··· PASSAGE À EXAMINER
Fumeurs s’abstenir
Une nouvelle polémique est en train de naître en France, et plus généralement dans l’Union Européenne, concernant la discrimination à l’embauche liée au tabagisme des candidats. Et contrairement à ce que l’on aurait pu penser, les associations de lutte contre le Tabac sont cette fois-ci du côté des fumeurs.
Il n’y a pas de fumée sans feu : tout est parti d’une annonce emploi diffusée par un call-center irlandais, Dotcom Directories. L’entreprise y invitait les candidats fumeurs à ne pas postuler. Le directeur se plaignait notamment du plus grand nombre d’arrêts maladie posés par les fumeurs, et de l’aspect anti-social qu’il voyait dans le tabagisme. Devant cette demande pour le moins étonnante, la justice irlandaise a donné raison à Dotcom Directories, estimant qu’il n’y avait rien de discriminatoire dans cette pratique. C’est ensuite la Commission Européenne qui s’est emparé de l’affaire, sollicitée par la député travailliste Catherine Stihler afin de statuer au niveau de l’Union Européenne sur la légalité du comportement de l’entreprise. L’institution s’est alors rendu compte qu’il existait une sorte de vide juridique dans ce domaine, le tabagisme n’étant lié, dans les textes de loi, à aucune forme de discrimination à l’embauche. Refuser d’embaucher un candidat fumeur n’est donc “pas couvert par la législation européenne contre les discriminations”.
······
··· DONNÉES FOURNIES
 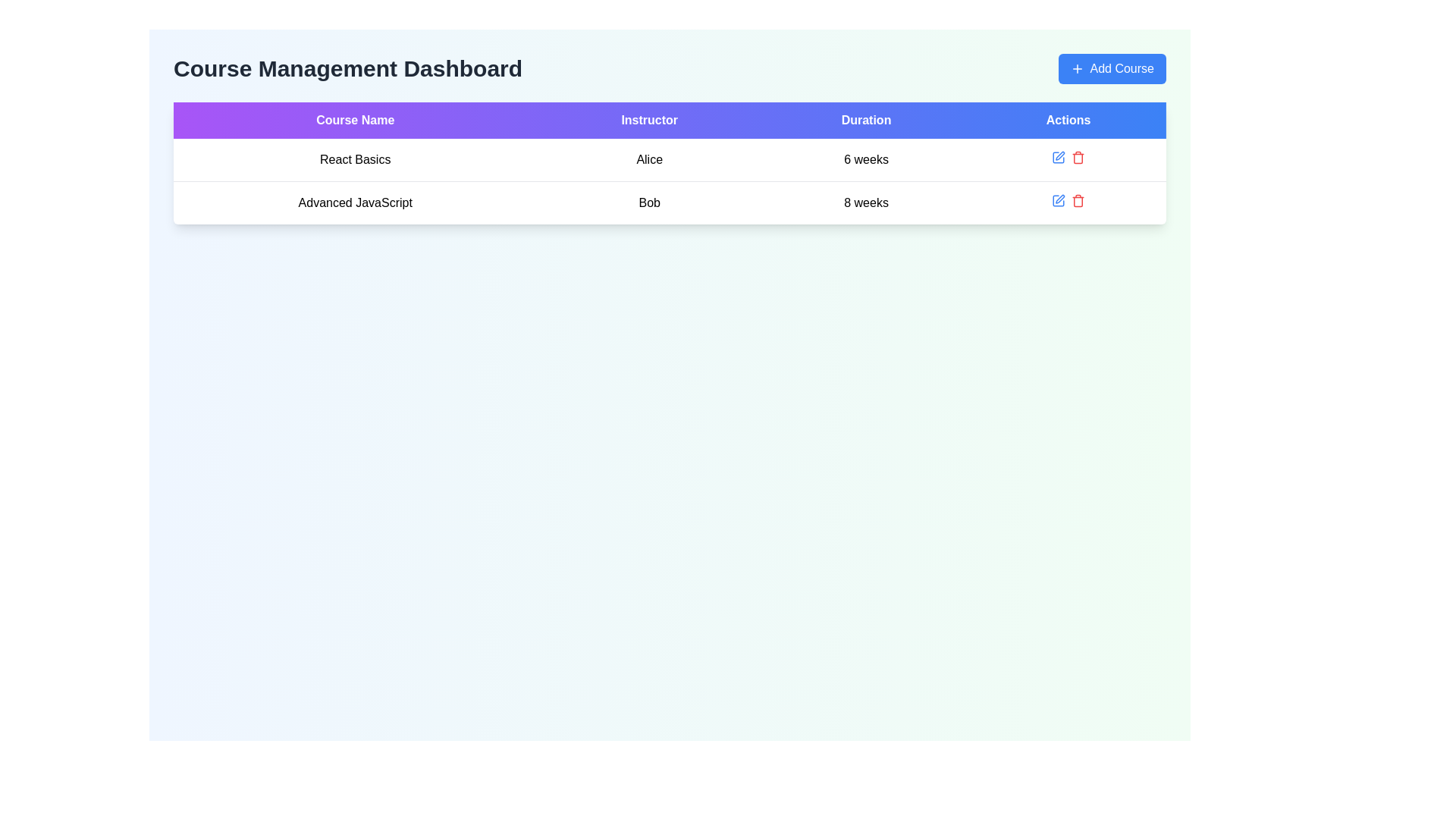 I want to click on the 'Instructor' column header label in the table, which is the second column header indicating instructor information, so click(x=649, y=119).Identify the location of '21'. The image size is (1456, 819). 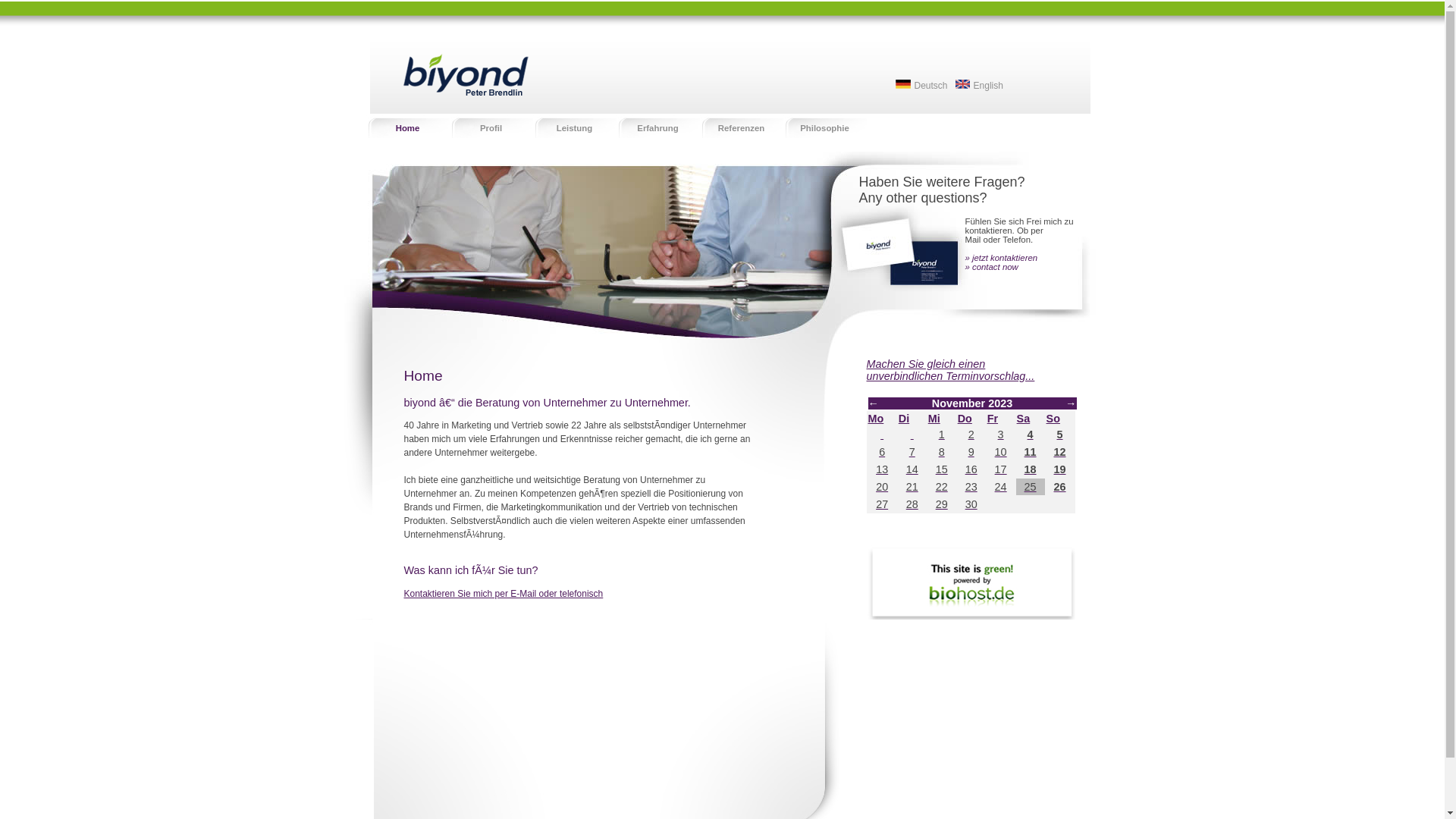
(912, 486).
······
> **CONSIGNE 1**: Recopiez le passage à examiner en commençant à « Fumeurs s’abstenir » et en terminant à « côté des fumeurs. ».
> **CONSIGNE 2**: Traduisez en anglais cette phrase du passage à examiner : « Le directeur se plaignait notamment du plus grand nombre d’arrêts maladie posés par les fumeurs, et de l’aspect anti-social qu’il voyait dans le tabagisme. »

> **RÉPONSE 1**:
Fumeurs s’abstenir
Une nouvelle polémique est en train de naître en France, et plus généralement dans l’Union Européenne, concernant la discrimination à l’embauche liée au tabagisme des candidats. Et contrairement à ce que l’on aurait pu penser, les associations de lutte contre le Tabac sont cette fois-ci du côté des fumeurs.

> **RÉPONSE 2**: The director complained in particular about the higher number of sick leaves taken by smokers, and about the antisocial aspect he saw in smoking.